Global – ‘Cash-strapped ship owners will scrap younger and younger ships this year as the dry bulk market wallows in the doldrums,’ the UK’s Drewry Maritime Research has stated in its latest report. A vessel as young as 15 years of age has already been sold for scrap in recent months while the average scrapping age of Chinese-built Capesizes was 21 years in 2012, it notes.
Drewry does not expect an improvement in the freight market in 2013, predicting that the number of bulk shipping companies getting into financial difficulty will only rise over the course of the year. ‘Demolitions in 2013 are expected to be above 36 million dwt, more than what was seen in 2012, and the average scrapping age will fall even further as middle-aged vessels struggle to find employment,’ the report elaborates.
Meanwhile, Handysize ships will be scrapped well before the 30-year mark in 2013. Driven by increasing obsolescence owing to expanding ports, ‘this sector lost a bigger proportion of its fleet to the scrapper’s torch in 2012’, says Drewry. Last year, the average scrapping age dropped from 32.4 to 30.1 years.
Demolitions in the Panamax segment were also ‘relatively high’ given its older age profile and the increasing popularity of the larger and younger post-Panamax design. According to preliminary data, as much as 32.7 million dwt of dry bulk tonnage was sold for demolition in 2012, including 6.8 million dwt in the fourth quarter – ‘more than double what it was in the last quarter of 2011’. With nearly 11 million tonnes of Capesize tonnage sent for scrap, the total easily exceeded all the dry bulk tonnage scrapped in 2009.

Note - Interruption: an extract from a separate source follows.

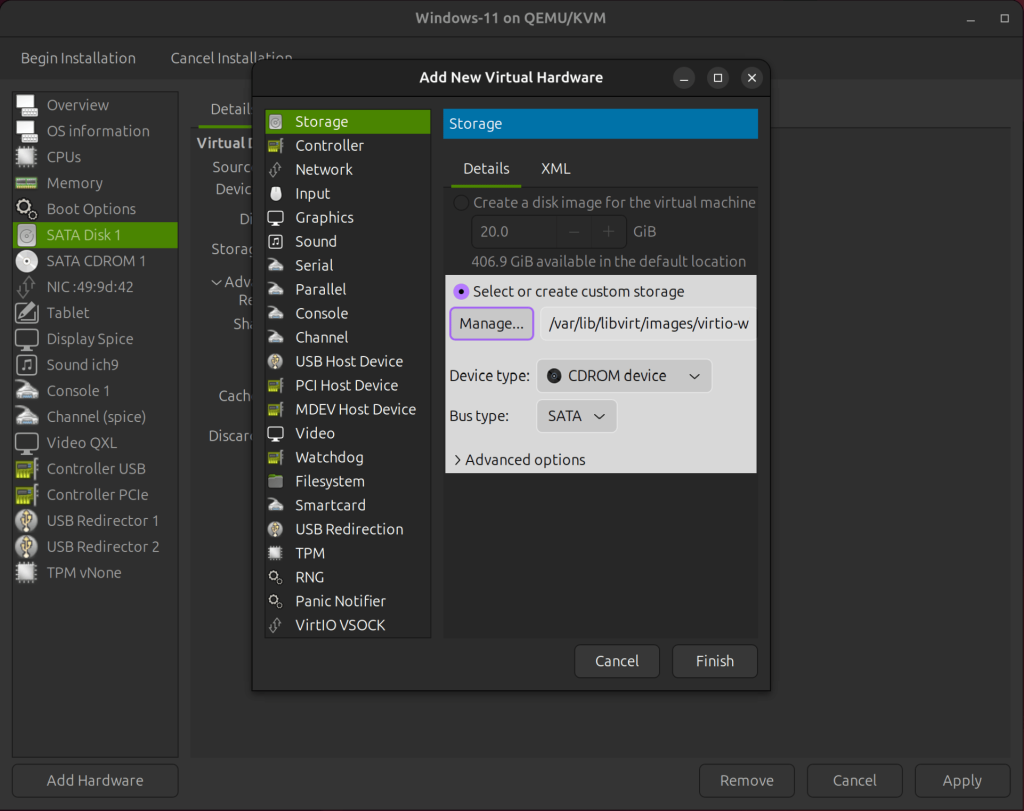Increase disk size with the plus stepper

‘But even this frantic level of scrapping will not push freight rates up because the dry bulk fleet is growing even faster,’ notes Drewry. While 28 million dwt is due for delivery this year, two-thirds of that increase will come in the post-Panamax and VLOC segments. ‘These fleets are already very young, so there is very little chance that scrapping will ease the pressure on freight rates,’ the report contends.